門前集会の後、「TPPテキスト分析チーム」に細かい質問をしていたため、整理券をもらうのが遅れた。列の最後尾に付くと、隣に中年男性が並んでいる。沈黙の気まずさから、声を掛けた。
「一人で来たんですか」
「一人に来まってんじゃないか」
聞かなければよかった。すると、その赤ら顔の男が尋ねてくる。
「何番」
「百一番です」
男性と話していると、すぐ後ろに長身の男が立っているのに気付く。リュックを背負った、学者風情の男である。年は四十代か。
「あんた、ライターか。どういう裁判取材してんの」
私が適当に答えると、学者風情は世界情勢を論じたA4判の論考を差し出す。
「それでは抽選を始めます」
アナウンスがあり、全員前へ進む。中年男は当たり、私と学者風情は外れた。学者風情は、すぐに消えた。仕方なく、衆議院第一議員会館内で開かれる勉強会に向かう。歩きながら、余計なことを考えた。
〈読者の期待を背負った私が外れるのはおかしい〉
先ほどの二人の男を疑い始める。番号を聞いてきた中年男は、向こうから話し掛けてきたのではなかったか。学者風情は、なぜ私の活動内容を聞いたのか。きりのないことを考えるのは、九年前の植草一秀教授の刑事裁判で不可解なことを経験したからである。
二〇〇七年十二月から始まった京急事件の公判は、判決を含め十二回開かれた。われわれは緩やかな支援者集団をつくり、毎回十人程度で傍聴整理券を得ようと並んだ。しかし、二回だけ誰も入れない回があった。
一回目は植草氏の性的志向を追及する検察側質問、二回目は弁護側目撃証言。両翌日の新聞各紙は「セーラー服痴漢プレイは?」「役立つ証言出ず」などと植草氏の変態ぶりをあげつらったり、同じ車両に乗り合わせたと名乗り出た目撃者の証言の無効性を宣伝した。

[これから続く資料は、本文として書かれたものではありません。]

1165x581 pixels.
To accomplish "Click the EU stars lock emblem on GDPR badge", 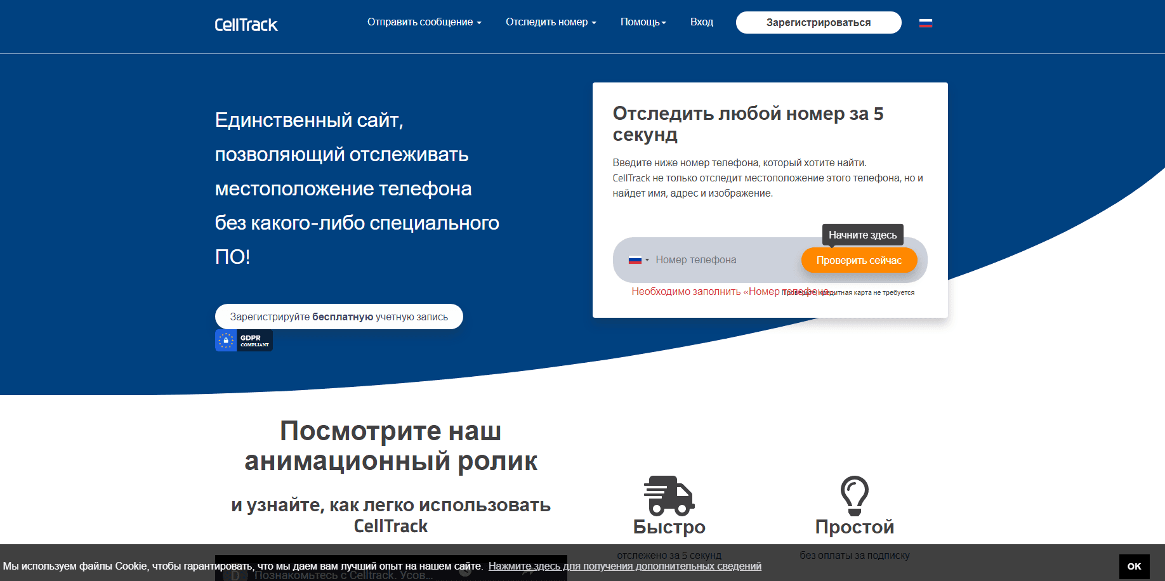I will 228,340.
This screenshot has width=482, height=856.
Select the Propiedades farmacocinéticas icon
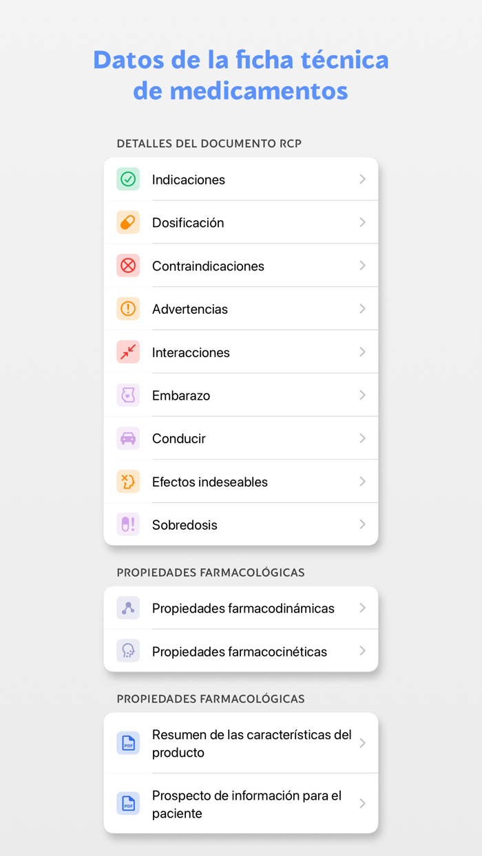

後に、これらは事実に反することが判明している。特に後者は起訴状にある犯行時間帯に植草被告が誰とも接触しないでつり革につかまってうなだれていたことを証す、決定的に重要な回だった。
一回目は抽選を待つ間、黒背広に白シャツ、短髪でノーネクタイの屈強な男たちが壁際にずらりと並び、こちらを観察していた。公安であることが疑われたため、二回目は分散して並んだ。
「それでは受付を締め切らせていただきます。これから電子抽選で傍聴者を選びますので、しばらくお待ちください」
アナウンスが流れると、斜め後ろの二人の携帯が同時に鳴る。振り返ると、男たちが整理券を見ながら何やら入力している。「よしっ」と言いつつ携帯をパチャと閉じた。メールをしたようだ。二人は先回壁際にいた連中と同じ格好をしている。列が動き出して発表掲示板の前に来ると、彼らは当たったようなしぐさをして建物内に消えた。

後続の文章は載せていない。